My wife and I are resigned to the likelihood that episodes like this will become more common as we get older.  But we have to stay active and positive and get on with life whilst we can.   

Finally, you may have noticed from my previous posts that I am far from impressed with the NHS as a whole.  It is failing.  It is inefficient and services are not integrated.  My local GP surgery is a joke.  I remain to be convinced that there any doctors in it.  However, I would like to record that I am nevertheless grateful to the dedicated staff in The Royal Oldham Hospital A & E Department who were switched on, professional and pleasant despite being under enormous pressure!

Author: Paul

I am a retired, married bloke, dad and grandad - growing old with attitude.

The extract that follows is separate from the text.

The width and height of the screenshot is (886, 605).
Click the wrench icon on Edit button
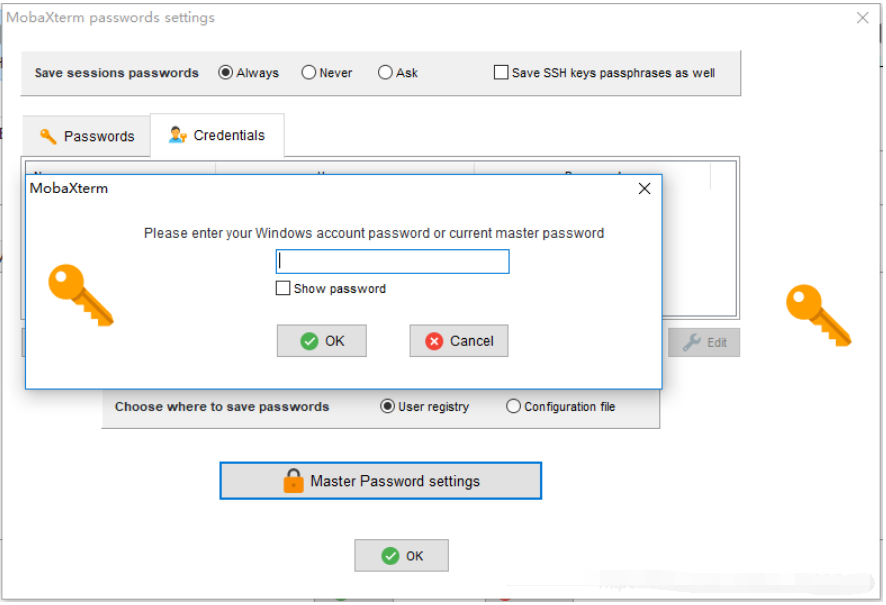tap(692, 342)
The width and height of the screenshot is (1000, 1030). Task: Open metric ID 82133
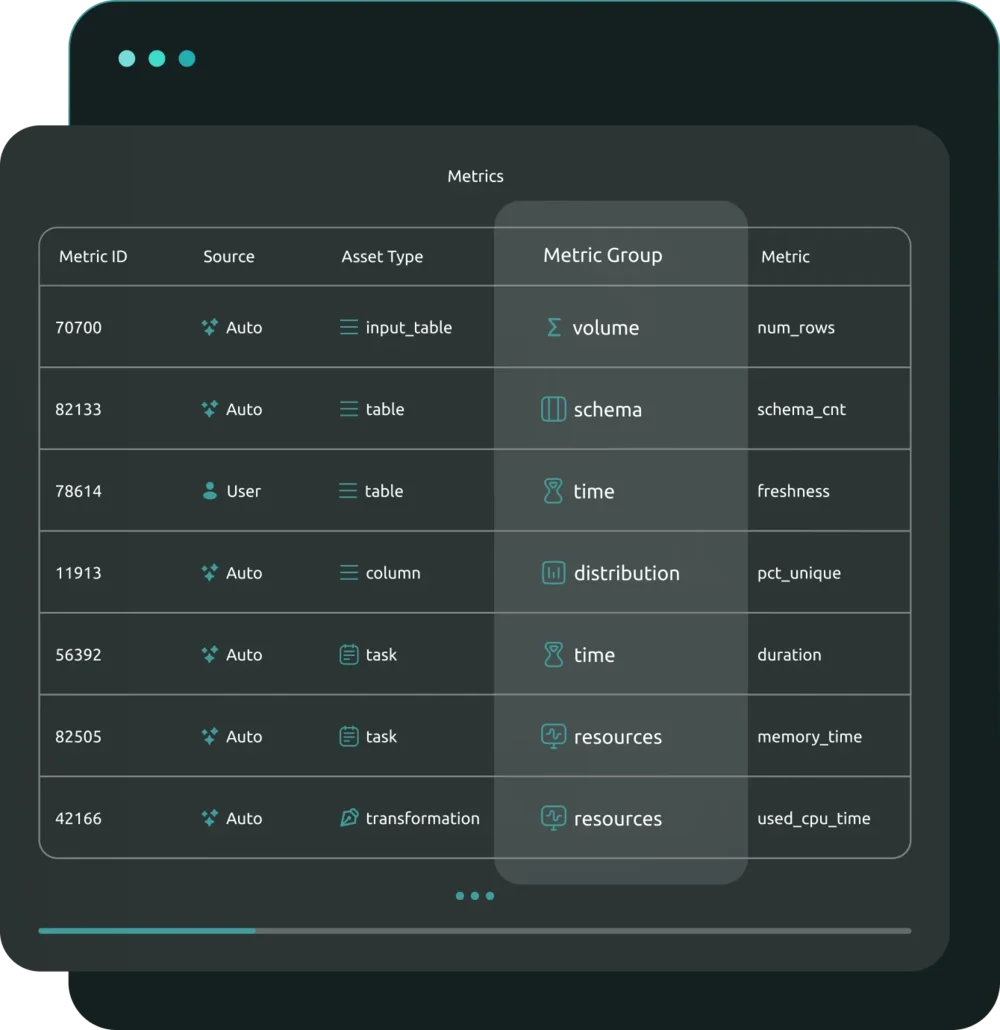click(78, 409)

5 thoughts on “My evening in A & E”

  1. Glad to hear that there is nothing seriously wrong with you, and hopefully the medication will keep you pain-free and well. Those staff that you compliment are typical of the NHS, and you will find them wherever you go. The NHS isn’t failing, in my view, but is suffering from a long term chronic lack of funding. It was like that in 1993 when I began working for it and has got worse since then, whatever the colour of the government. It doesn’t help that the current bunch want to sell it off to their rich mates.

    Liked by 2 people

  2. That was so funny to read, glad your heart is fine, but don’t ignore the chest pains. My late husband was being treated / monitored for Barrett’s oesophagus and had regular endoscopies- not often enough? Chest pains and persistent cough turned out to be cancer of the oesophagus, but don’t panic as he was in the unlucky minority.

    Liked by 1 person

  3. Good news about your health. ERs are never quite what you think they’re going to be. Nice that your taxi driver cared about you. I like his parting comment to you.